If you want to discuss this further, perhaps we can have a chat over some of John Blundell’s free wine.

Posted by Tom Papworth on 10 January 2007

All parties are coalitions, but some more than others.

I stand by my prejudice about the Lib Dems being more coalition and less coherence than the other two.  If all we knew about someone was that he was Labour, or Conservative, or Lib Dem, and nothing else, we all make better guesses about what the Conservative or the Labourite thinks than the Lib Dem, and that includes if a Lib Dem is doing the guessing.  Of course we’d often be wrong about the Conservatives and Labourites, and perhaps more wrong in recent years, but Conservative and Labour opinions do have a vague pattern to them.  We’d only randomly be right about the Lib Dems.

What do I base this on? Well, a lot of talking and a lot of listening, in the flesh and on the telly and in the newspapers, and now the blogs.  Is there any actual survery evidence on this?  Maybe.  My prejudice, of course, is that it would support me, and not Tom Papworth.

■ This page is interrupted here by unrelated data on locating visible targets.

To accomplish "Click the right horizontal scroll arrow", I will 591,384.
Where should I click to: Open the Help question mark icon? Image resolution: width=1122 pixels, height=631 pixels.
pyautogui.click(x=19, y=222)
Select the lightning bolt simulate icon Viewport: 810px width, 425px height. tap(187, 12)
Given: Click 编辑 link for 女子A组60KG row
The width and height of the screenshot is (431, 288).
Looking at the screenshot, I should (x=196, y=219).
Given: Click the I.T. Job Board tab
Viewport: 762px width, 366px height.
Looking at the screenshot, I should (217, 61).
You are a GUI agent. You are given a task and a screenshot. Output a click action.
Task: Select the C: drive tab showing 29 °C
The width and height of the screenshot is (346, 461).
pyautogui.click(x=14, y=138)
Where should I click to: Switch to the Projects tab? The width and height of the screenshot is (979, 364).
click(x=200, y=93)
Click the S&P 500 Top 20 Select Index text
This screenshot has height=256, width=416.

As for those libertarian noises emerging from the Lib Dems, that’s entirely consistent with the above.  They echo everyone’s opinions, including mine.  That’s why they arouse my “particular ire”, when I’m in the mood to be irate about politicians that is, which is not always.

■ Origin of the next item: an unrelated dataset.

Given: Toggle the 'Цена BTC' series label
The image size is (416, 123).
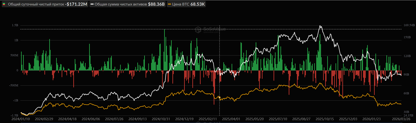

I just have the strong sense that similar arguments to this one are happening all over the political spectrum, on diametrically opposed blogs and chat rooms to this one, all about how the Lib Dems are the “best bet” for . . . whatever it is, regardless of what it is.  Which party is closer to the [fill in the blank] ideal?  Always: the Lib Dems, but only in the sense that there’ll always be a Lib Dem making those noises.  There’ll be a Lib Dem making any noise you care to imagine.

Nick M’s original Samizdata comment confirms this prejudice, which is why I copied and pasted it.  Is he wrong?  Was he imagining it?  Maybe, but I don’t think so.

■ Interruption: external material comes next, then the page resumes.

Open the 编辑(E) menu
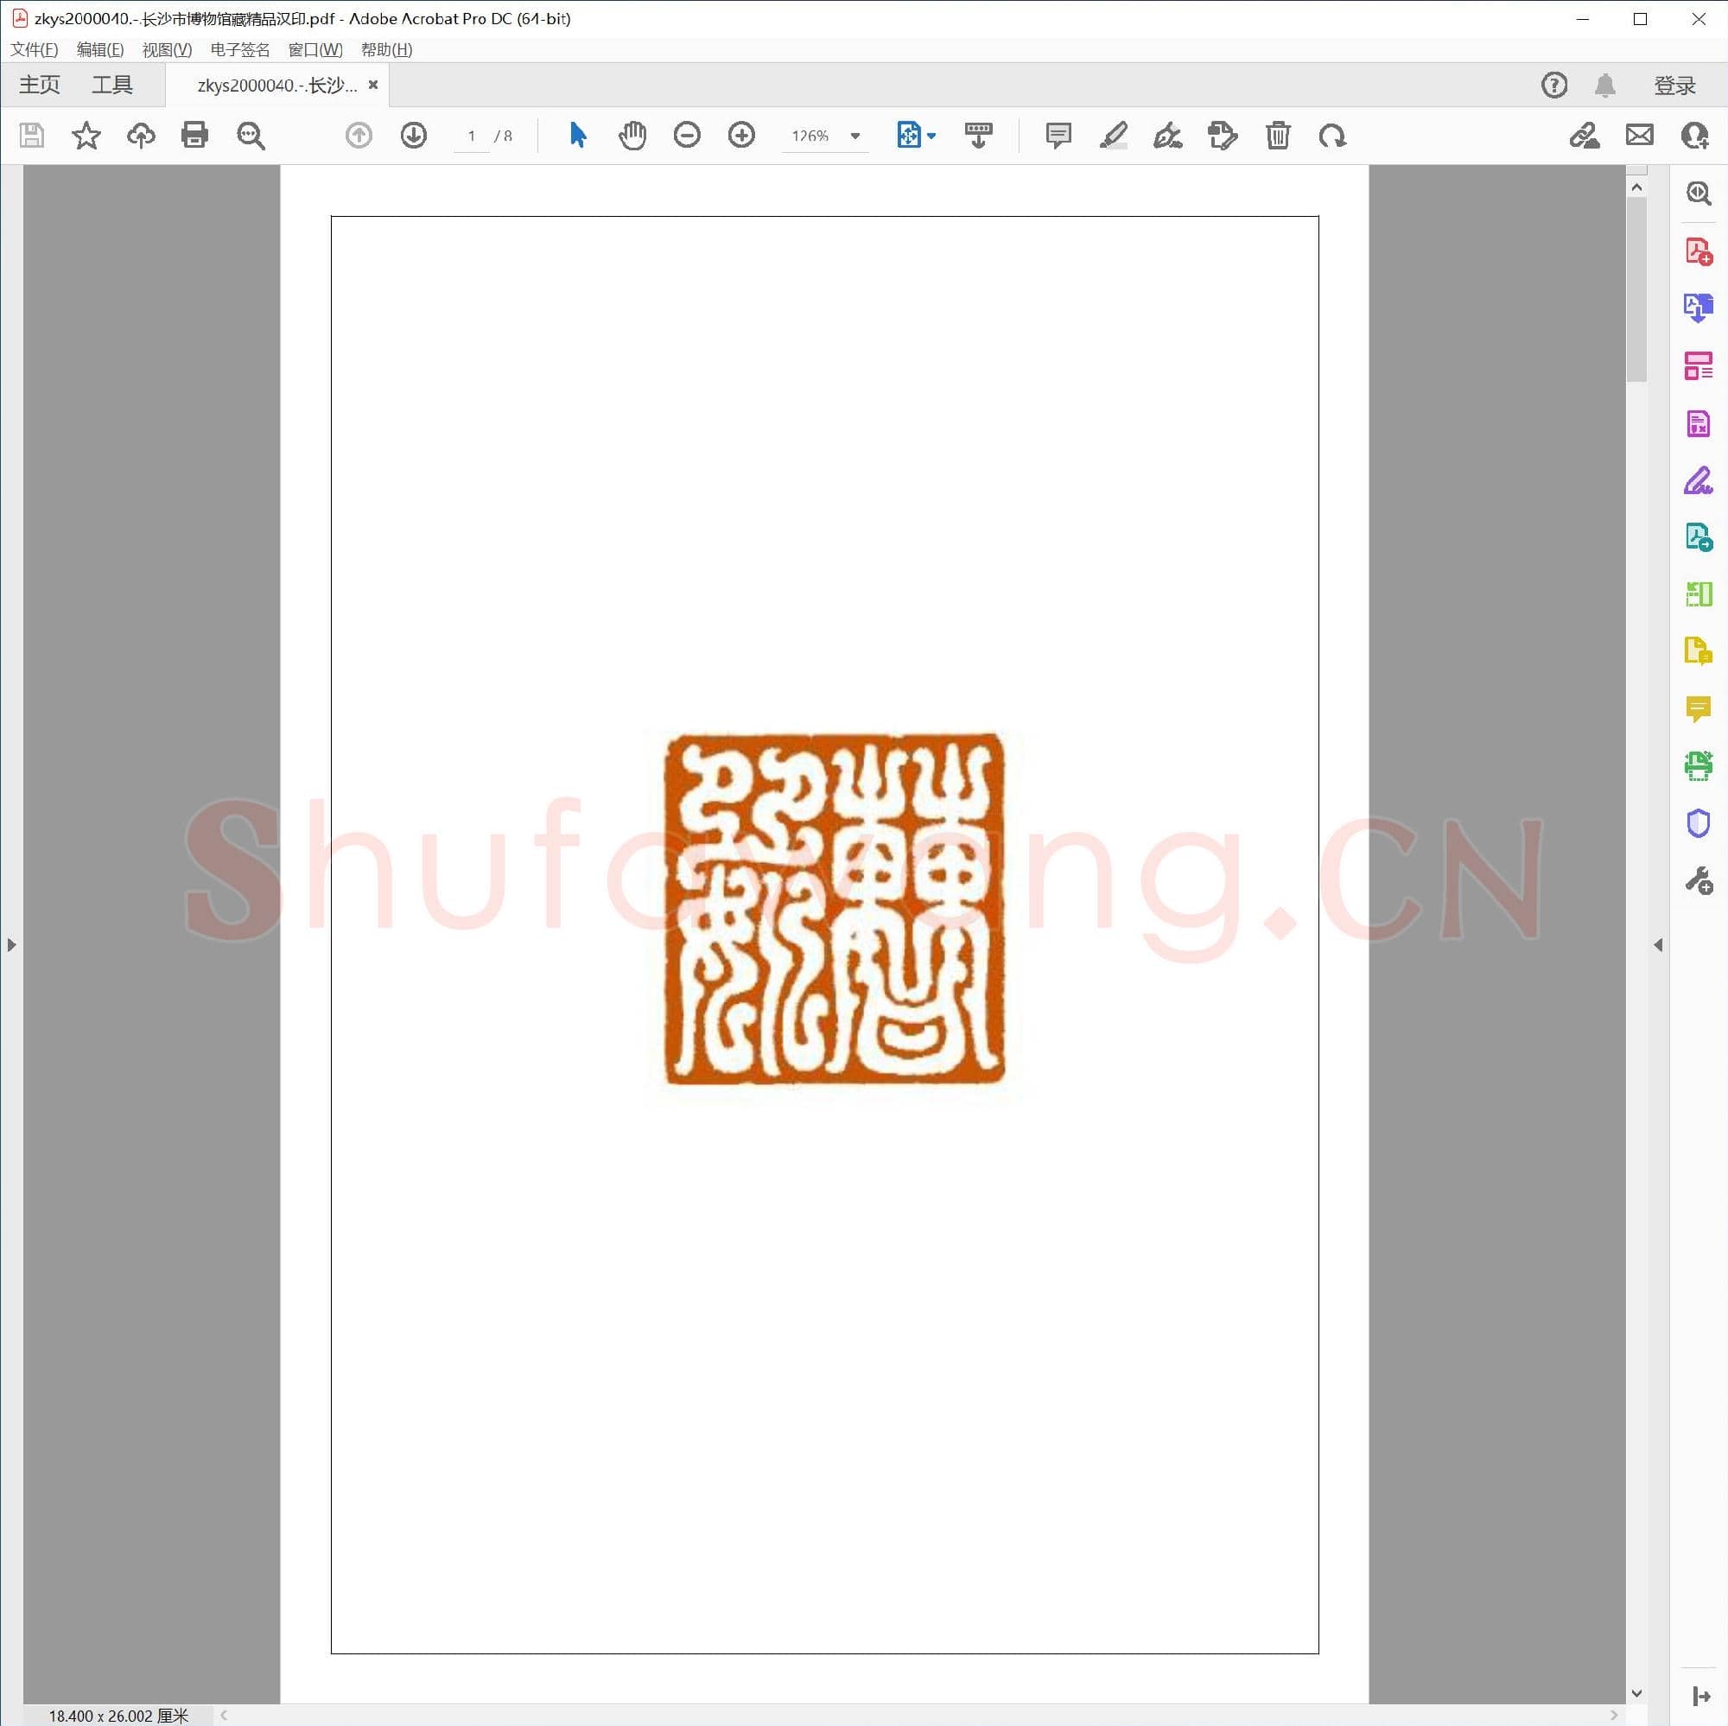tap(99, 50)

Posted by Brian Micklethwait on 10 January 2007

Well, you admit it’s a prejudice, which is a start!

I maintain that it isn’t so easy to predict who stands where based on party. In mid-2003, were you - unencumbered with prior knowledge – to have met Labour Party MPs Anne Clewyd and George Galloway, you would be forgiven for having found their positions somewhat diverse. Both New Labour and Cameron’s Conservatives bear little resemblance to their forebears. One might argue that the Liberal Democrats are neither the party of Gladstone nor of Jenkins, but that only proves that all parties are unpredictable.

I have met Tory libertarians, imperialists and isolationists. US Republicans have neo-cons, paleo-cons and religio-cons. Democrats include hawks, doves, free-traders and isolationists. New Labour is devoid of any recognisable ideology.

Perhaps some real survey evidence would be useful; I’m sure there are research companies capable of carrying out the necessary quantitative and qualitative analysis, if only somebody has the cash with which to finance such a project. I suspect - regrettably - that the desire to be elected would be the strongest force in all politicians.

In the end, just as Hayek dedicated The Road to Serfdom “to the socialists in all parties”, perhaps you should welcome the libertarians in all parties, no matter how much they differ from their colleagues. It is through them that a libertarian consensus will arise.